Figure 2: Backend ablation on deepseek-v4-flash. Native BA, GenericAgent (GA), mini-swe-agent (SWE), and Claude Code compare baseline, BA-Full, and BA-Inc final accuracy.
The agent does not rely on idiosyncrasies of any agent runtime, and repair policies act on local evidence rather than global model affordances. This separation is a critical property for maintaining evidence locality and debugability, supporting robust cross-system deployment.
Cost Analysis and Policy Dynamics
Token accounting across benchmarks establishes the repair cost dynamics: BA-Inc supplements the initial run with targeted repair tokens (as low as 84k for full recovery on Lifelong AgentBench, 2.02M on RealFin-Bench). The cumulative approach (adding initial baseline cost) contextualizes end-to-end efficiency and supports explicit trade-off reasoning in system deployment.
The tendency for BA-Full to underperform GA in some full-mode online settings (e.g., Lifelong AgentBench on flash) is diagnostic and underscores the impact of sparse-ordering effects and the necessity for cautious, auditable policy design. The Bayesian layer preserves conservative policy defaults and explicit posterior tracking, emphasizing transparency and debuggability.
Interpretability: Traceable Skill Evolution
Every Bayesian skill action and harness edit is explained by explicit before/after posterior audit trails, linking task outcomes, evidence features, and policy-driven skill modifications (“patch”, “retire”, etc.). This provides an interpretable provenance of all harness changes, supports at-a-glance inspection of evolving guardrails or compressed skills, and captures recurrent negative cases where further repair is unwarranted and “retirement” is indicated.
Implications and Future Directions
The Bayesian-Agent approach represents a shift toward explicit, evidence-calibrated harness evolution, with agent reliability rooted in observable, auditable statistics rather than opaque or self-referential skill updates. By making skill adjustment a probabilistic, context-sensitive policy problem, this framework enables robust skill reuse, repair, and compression across long agent deployments. This methodology aligns with an emerging consensus in LLM agent design: future performance ceilings are determined less by weights and more by the intelligent management of harness assets.

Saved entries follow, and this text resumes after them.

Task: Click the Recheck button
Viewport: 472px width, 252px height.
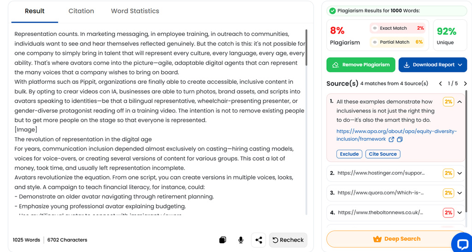Action: pyautogui.click(x=288, y=240)
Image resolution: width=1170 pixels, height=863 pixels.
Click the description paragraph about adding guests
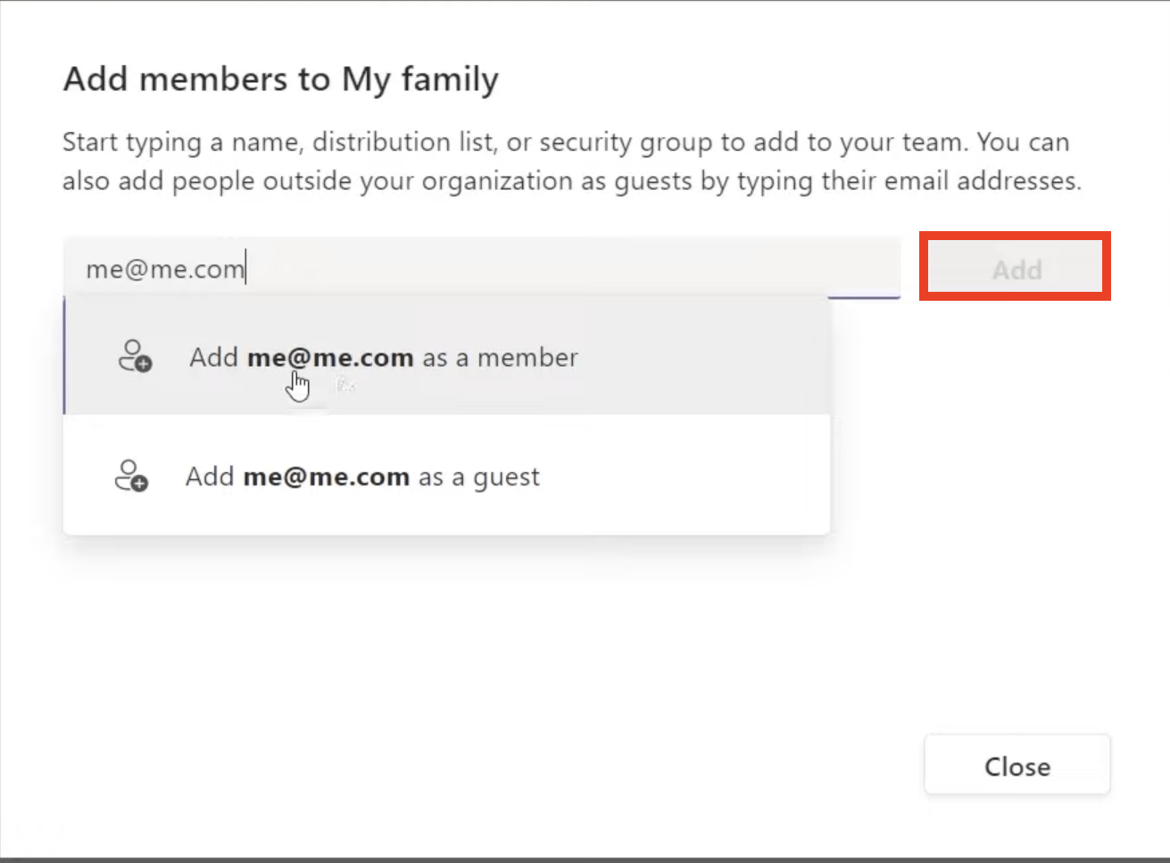pyautogui.click(x=572, y=162)
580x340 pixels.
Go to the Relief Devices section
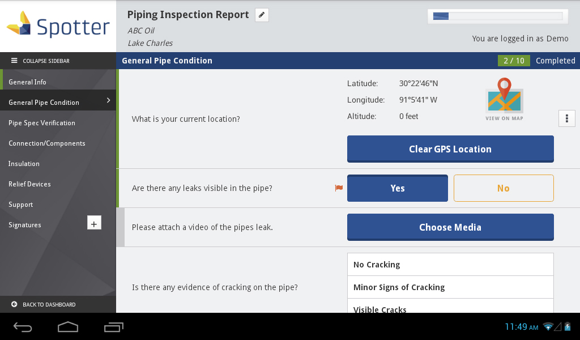tap(29, 184)
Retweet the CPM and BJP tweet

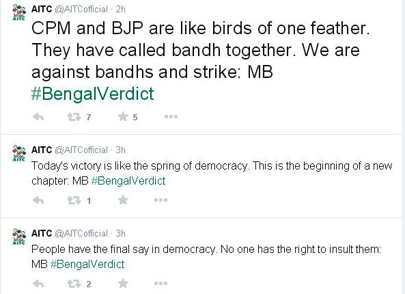tap(74, 117)
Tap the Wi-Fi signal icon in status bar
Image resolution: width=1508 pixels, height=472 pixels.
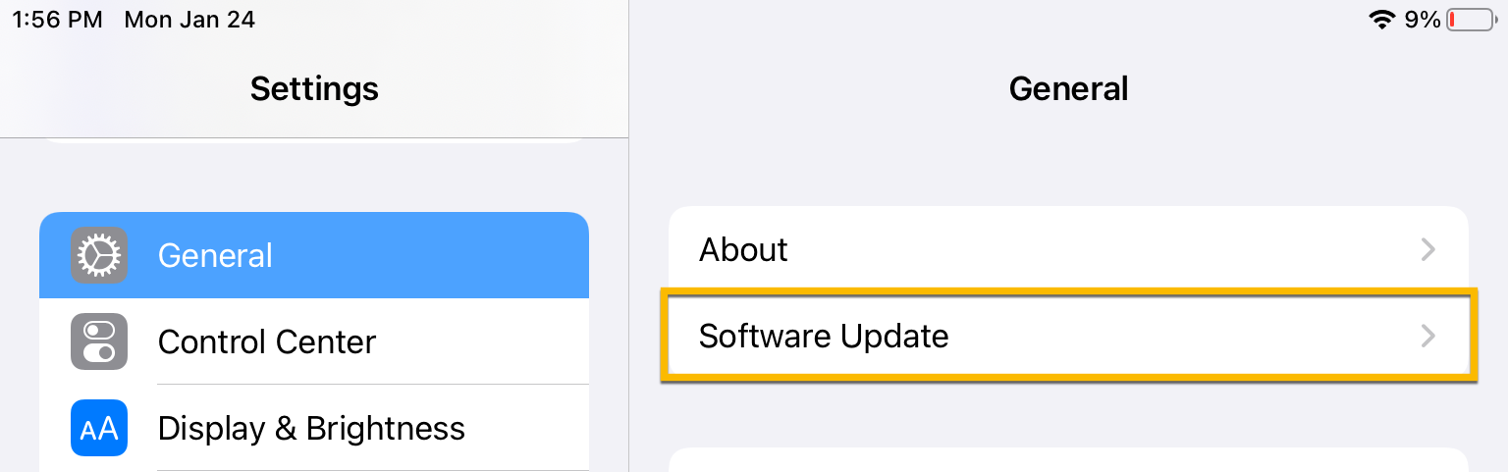click(x=1382, y=20)
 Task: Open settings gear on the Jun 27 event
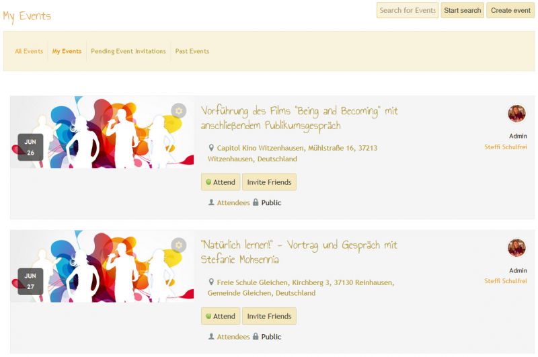point(178,245)
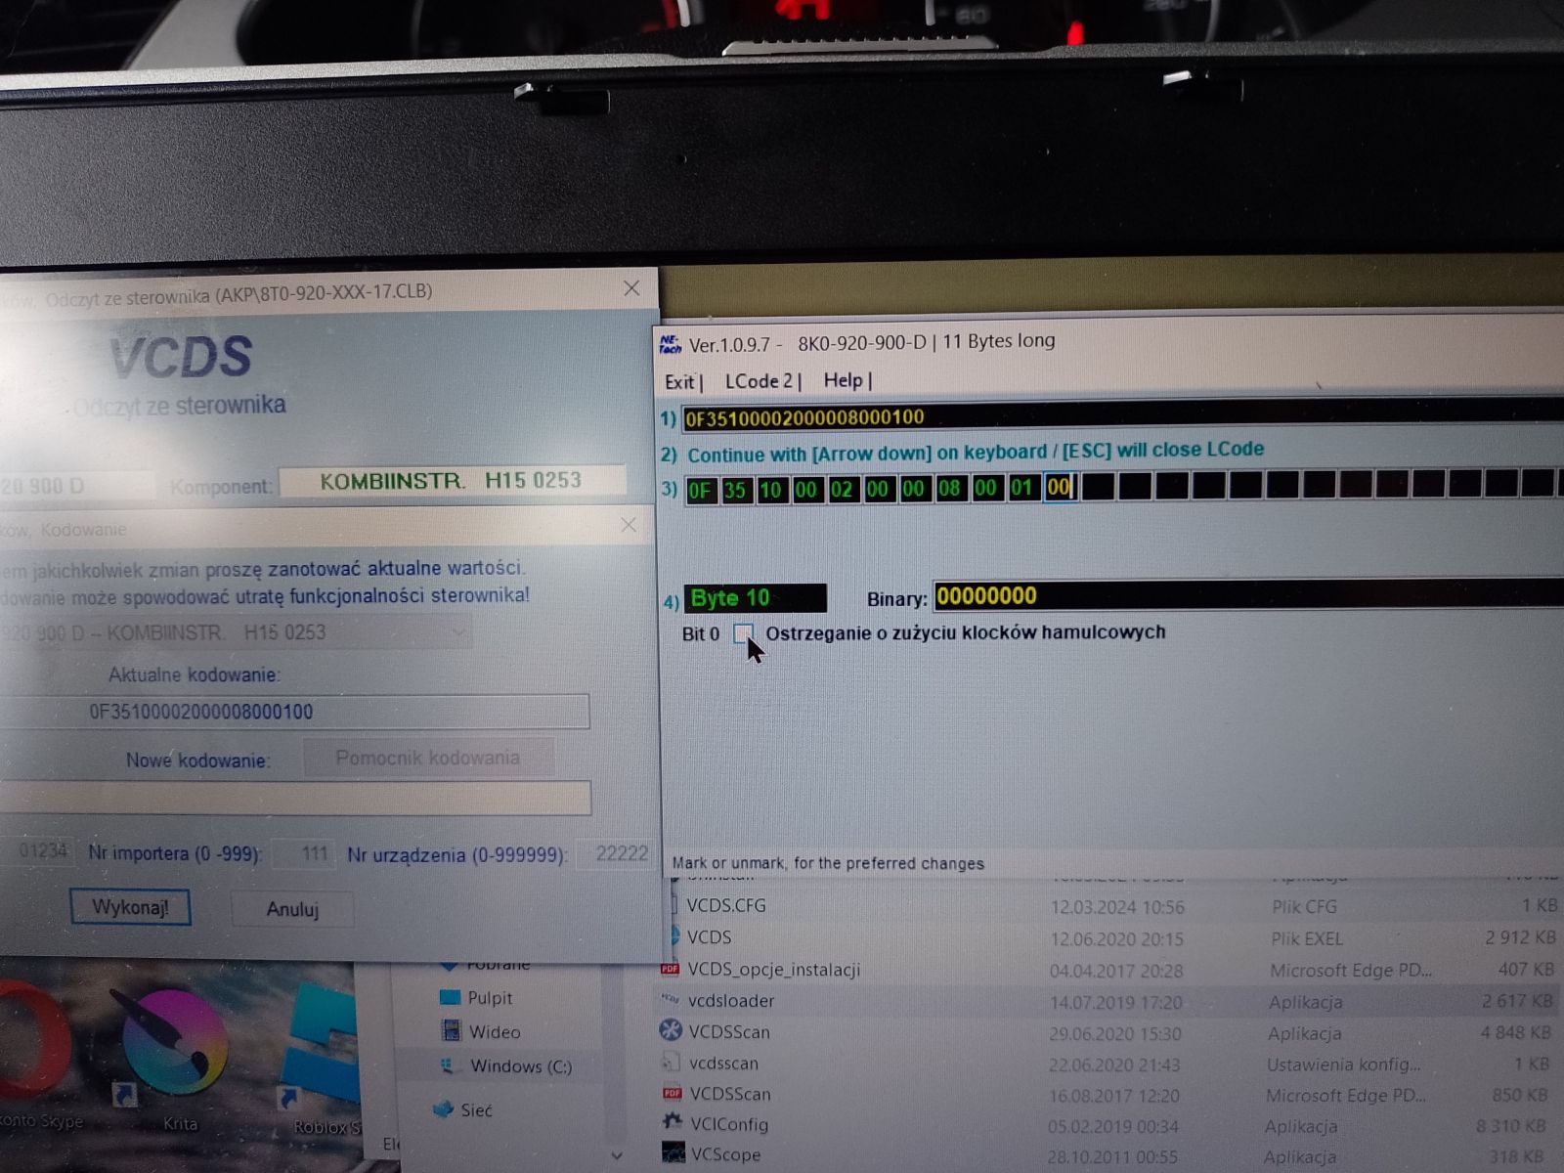Image resolution: width=1564 pixels, height=1173 pixels.
Task: Click the Exit menu item
Action: pyautogui.click(x=679, y=382)
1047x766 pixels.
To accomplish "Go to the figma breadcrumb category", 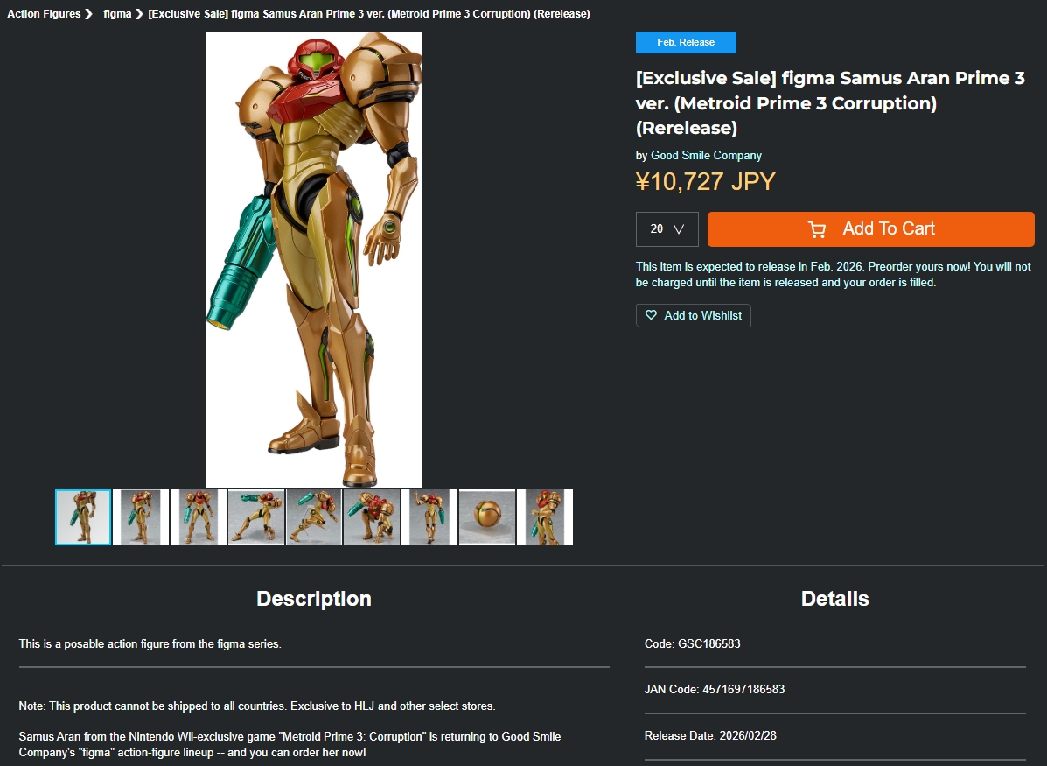I will pyautogui.click(x=117, y=14).
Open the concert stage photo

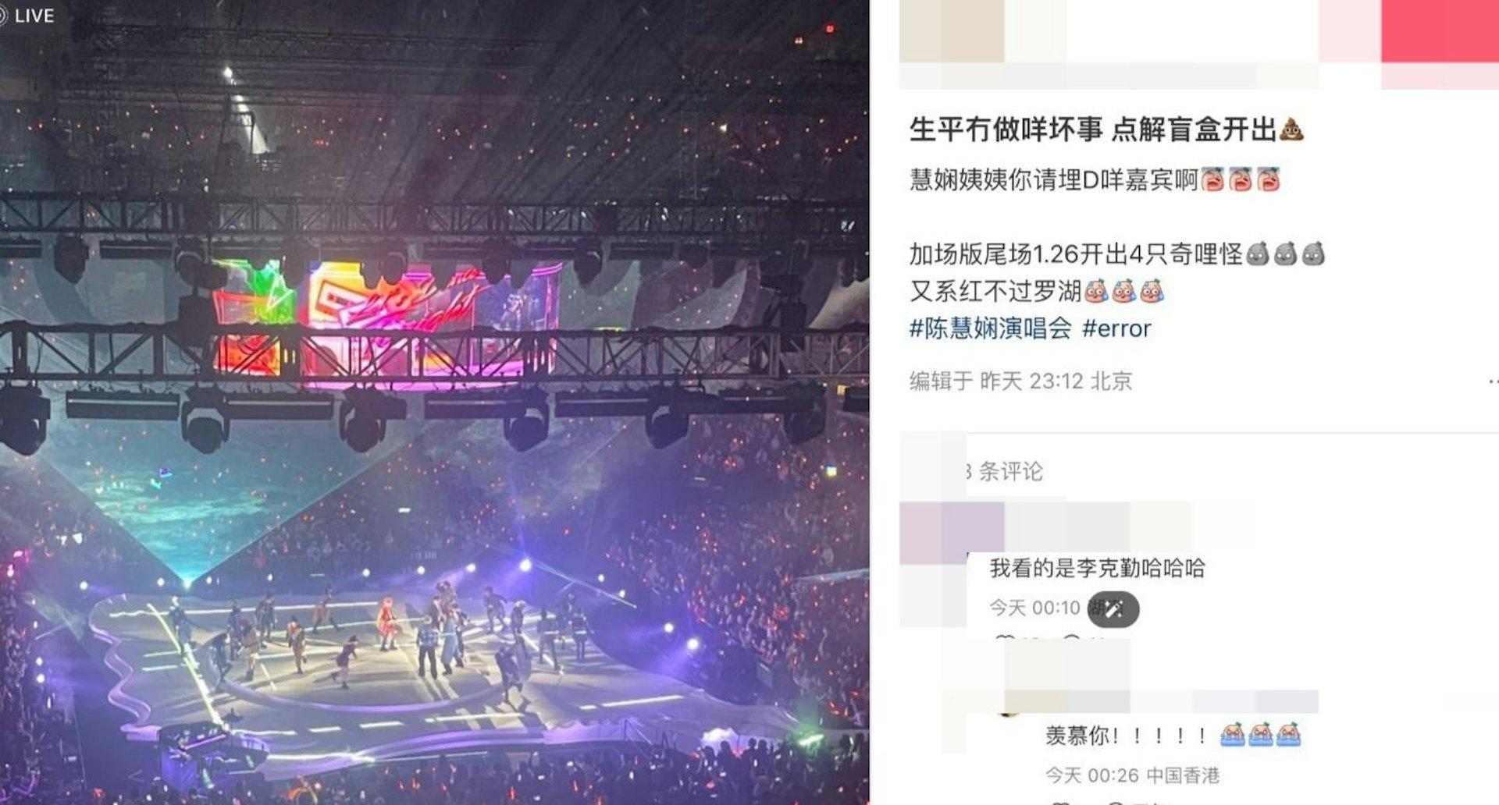[x=434, y=403]
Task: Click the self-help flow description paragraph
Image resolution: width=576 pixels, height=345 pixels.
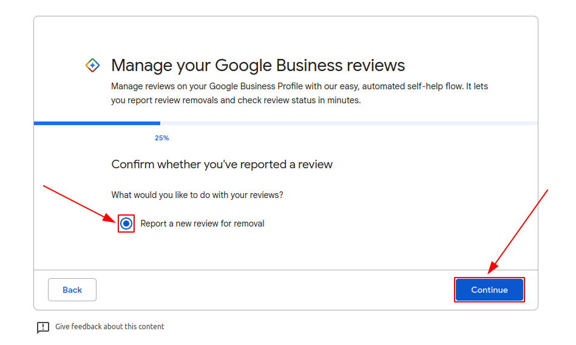Action: coord(299,93)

Theoretically, the formal Bayesian approach—distinguishing prior, likelihood, and posterior over skill success—opens opportunities for richer, structured decision policies including hierarchical evidence models, skill transfer incentives, and multi-agent belief sharing. From a practical perspective, the auditability of all actions and the generality of the backend interface position Bayesian-Agent as a foundation for standardized, evidence-driven agent improvement protocols.
Conclusion
Bayesian-Agent systematizes skill and SOP evolution for LLM agents through a posterior-guided framework, replacing heuristic- or reflection-centric updates with calibrated, interpretable, and auditable policies. Empirical evidence demonstrates reliable performance gains in non-saturated settings, cost efficiency in incremental repair, and backend-agnostic applicability. The framework incorporates interpretability as a first-class concern, positioning agent harness maintenance as an explicit probabilistic reasoning problem. This work establishes a direction for future agent engineering: reliable, efficient, and interpretable skill evolution predicated on rigorous evidence accumulation and Bayesian inference.
References
See (2606.08348) for full details and source code.